Task data:
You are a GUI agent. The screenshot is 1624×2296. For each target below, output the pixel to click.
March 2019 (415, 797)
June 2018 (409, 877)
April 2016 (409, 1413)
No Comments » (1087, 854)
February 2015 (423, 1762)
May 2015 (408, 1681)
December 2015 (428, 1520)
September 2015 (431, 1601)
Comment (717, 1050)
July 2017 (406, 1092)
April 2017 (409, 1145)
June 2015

What you are asked to do: Please return every entry exactly as it appears.

Written answer:
You are a GUI agent. The screenshot is 1624×2296. For each target below, output the pixel to click.
March 2019 (415, 797)
June 2018 (409, 877)
April 2016 (409, 1413)
No Comments » (1087, 854)
February 2015 (423, 1762)
May 2015 (408, 1681)
December 2015 (428, 1520)
September 2015 (431, 1601)
Comment (717, 1050)
July 2017 (406, 1092)
April 2017 (409, 1145)
June 2015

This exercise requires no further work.